けれど実際に暮らしが始まってみると、「しまうのが面倒」「どこに何をしまったか分からない」「片づける場所が遠くてつい出しっぱなし」そんな声もよく聞きます。
隠す収納が増えるほど、生活はむしろ複雑になることもあるんです。
- 収納場所にたどり着くまでに数歩かかる
- 収納の中がごちゃついていて、見つからない
- しまったまま存在を忘れて、同じものをまた買う
このあたりに心当たりがある方は、「隠す=正解」と思い込みすぎているかもしれません。
■ “見せる収納”や“ざっくり収納”も取り入れてみる

すべてを隠そうとしなくていい。
少しくらい見えていても、「整っていればそれで十分」と思えると、気持ちがふっと軽くなります。
たとえばこんな工夫はいかがでしょう?
- よく使うものは、あえてオープン棚に見せて収納
- リビングの一角に“ざっくり収納”のカゴを置く
- 子どものおもちゃはしまい込まず、出しやすく・戻しやすく配置
すべてを“美しく整える”ことより、“無理なく続けられる収納”の方が、暮らしには向いていると思います。
■ まとめ:暮らしの「素」をちょっとだけ許してあげる

「生活感が出るのがイヤ」「雑然として見えるのがイヤ」
その気持ちはすごくよく分かります。でも、家って本来、暮らす場所です。
モノがあって当然。使ったら出るし、疲れてる日は片づかなくても仕方ない。
隠す収納ばかりを追い求めると、「理想の暮らし」に自分の生活がついていかなくなってしまうこともあります。

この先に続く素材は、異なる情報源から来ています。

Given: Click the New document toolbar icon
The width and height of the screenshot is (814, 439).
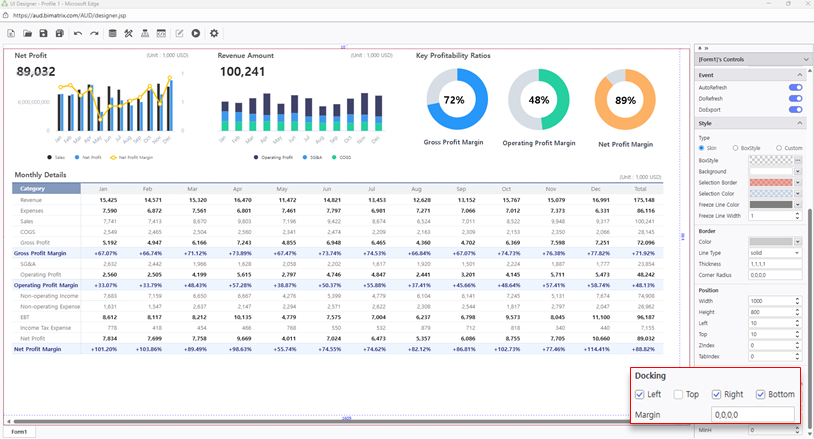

だからこそ私は、「ちょっとだけ見せる」「ちょっとだけ甘える」そんな余白のある収納を、家づくりに取り入れることをおすすめしています。
それだけで、不思議と家全体が“人にやさしく”なるんです。
疲れない家は、完璧な家ではなく、“ゆるく続けられる家”。
もし、最近片づけがしんどいなと感じていたら、
「隠すこと」が目的になっていないか、一度立ち止まってみてください。